Reproduce the lines below exactly, starting at the one containing "Task: Click the 티켓 page title" and stopping at the final line.

→ RECORDS PROVIDED
-------------------------
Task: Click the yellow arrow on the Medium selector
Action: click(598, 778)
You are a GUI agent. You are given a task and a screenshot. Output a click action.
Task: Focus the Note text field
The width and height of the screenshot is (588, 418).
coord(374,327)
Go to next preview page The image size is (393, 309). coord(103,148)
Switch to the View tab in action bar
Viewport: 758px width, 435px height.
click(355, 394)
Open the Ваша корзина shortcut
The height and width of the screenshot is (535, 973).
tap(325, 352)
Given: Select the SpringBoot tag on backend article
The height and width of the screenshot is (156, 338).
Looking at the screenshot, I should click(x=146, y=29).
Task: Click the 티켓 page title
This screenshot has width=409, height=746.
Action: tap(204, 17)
-------------------------
→ OUTPUT FOR THIS EXERCISE
Task: Click the 티켓 page title
This screenshot has width=409, height=746.
Action: tap(204, 17)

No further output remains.